Anlass dafür war die Tatsache, dass die Genossenschaftsbank seit exakt 20 Jahren in Amberg eine Niederlassung hat.

Ihre Wurzeln hat die Sparda-Bank bei der Bahn. Die Party aber stieg im Stadtmuseum. Wie Georg Thurner, der Vorstandsvorsitzende der Sparda-Bank Ostbayern, sagte, habe die Bank vor 20 Jahren mit einem Raum im Bahnhof den Schritt nach Amberg gewagt. Mittlerweile zähle sie im Raum Amberg über 5000 Kunden, betreue deren Einlagen von über 90 Millionen Euro und Kredite von fast 74 Millionen Euro.

Am Bahnhof gestartet

Vom Bahnhof sei die Sparda-Bank zunächst in die Untere Nabburger Straße gezogen, aber seit sechs Jahren biete die knapp 300 Quadratmeter große Filiale in der Marienstraße unter Leitung von Sabine Seberak und ihren kompetenten Mitarbeitern kundenfreundlichen Service und sei inzwischen fest in Amberg verankert. "Wir im Vorstand treffen die Grundsatzentscheidungen", so Georg Thurner, "aber den Mitarbeitern vor Ort obliegt die Umsetzung." Als neue Mitarbeiterin der Sparda-Bank habe sie 1999 in der ehemaligen Zahlstelle des Amberger Bahnhofs angefangen, sagte Sabine Seberak, noch im gleichen Jahr sei man in die Untere Nabburger Straße umgezogen, vier Jahre später sei dort der Keller abgesoffen und 2013 habe die Filiale in der Marienstraße bezogen werden können. 5000 Kunden habe die Sparda-Bank in Amberg und ihr Ziel sei es, so Seberak, diese Zahl in den nächsten Jahren zu verdoppeln.

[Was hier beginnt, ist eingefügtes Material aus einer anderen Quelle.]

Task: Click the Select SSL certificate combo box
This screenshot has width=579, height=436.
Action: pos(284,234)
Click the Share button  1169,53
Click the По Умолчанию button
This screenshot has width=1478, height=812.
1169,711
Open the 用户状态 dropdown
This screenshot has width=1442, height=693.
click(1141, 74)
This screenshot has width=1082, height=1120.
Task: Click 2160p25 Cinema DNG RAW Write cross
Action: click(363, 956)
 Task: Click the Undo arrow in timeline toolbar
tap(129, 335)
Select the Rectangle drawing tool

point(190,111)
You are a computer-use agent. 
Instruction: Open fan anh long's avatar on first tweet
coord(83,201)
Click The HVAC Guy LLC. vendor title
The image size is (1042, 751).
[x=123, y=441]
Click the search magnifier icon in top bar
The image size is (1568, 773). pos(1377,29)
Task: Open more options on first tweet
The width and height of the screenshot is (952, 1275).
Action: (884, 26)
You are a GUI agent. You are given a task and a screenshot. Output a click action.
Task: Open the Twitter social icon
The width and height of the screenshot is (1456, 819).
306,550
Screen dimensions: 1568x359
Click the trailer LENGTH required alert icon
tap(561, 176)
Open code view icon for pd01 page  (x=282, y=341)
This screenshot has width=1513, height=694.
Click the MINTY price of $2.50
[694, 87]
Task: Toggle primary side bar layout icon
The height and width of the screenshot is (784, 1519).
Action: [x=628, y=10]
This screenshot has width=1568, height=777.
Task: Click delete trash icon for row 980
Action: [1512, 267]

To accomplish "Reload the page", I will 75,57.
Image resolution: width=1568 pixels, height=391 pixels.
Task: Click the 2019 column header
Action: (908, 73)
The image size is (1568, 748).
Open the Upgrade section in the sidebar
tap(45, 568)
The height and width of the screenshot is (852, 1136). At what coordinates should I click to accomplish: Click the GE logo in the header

Zum 20-jährigen Bestehen gratulierte auch Oberbürgermeister Michael Cerny und betonte, dass sich die Sparda-Bank sehr für ihre Kunden engagiere, aber sich auch sozial einbringe und kulturelles Geschehen fördere. Seinen besonderen Tag hatte der Vorstandsvorsitzende Georg Thurner, als es darum ging, die 20 000 Euro aus Mitteln des Gewinnsparvereins der Sparda-Bank zu verteilen. Über ein Kunden-Votum waren der Sozialdienst katholischer Frauen, das Technische Hilfswerk in Amberg, der TC Am Schanzl und der ASV Haselmühl ausgewählt worden.

Jeweils 5000 Euro

Gemeinsam mit Sabine Seberak besuchte Georg Thurner die Gewinner, stellte jeweils eine durchaus lösbare Gewinnfrage und schon waren jeweils 5000 Euro dort, wo sie gebraucht werden. Der SkF, so die Vorsitzende Marianne Gutwein, werde in das neue Familienzentrum investieren, der TC am Schanzl, so die Jugendtrainerin Nicky Marquard, verwende die 5000 Euro für Jugend- und Inklusionsarbeit, das THW will seine technische Ausstattung verbessern, auch die Jugendgruppe fördern und der ASV Haselmühl, so der Vorsitzende Reiner Volkert trocken, repariert seinen Dachschaden - natürlich den des Vereinsheims.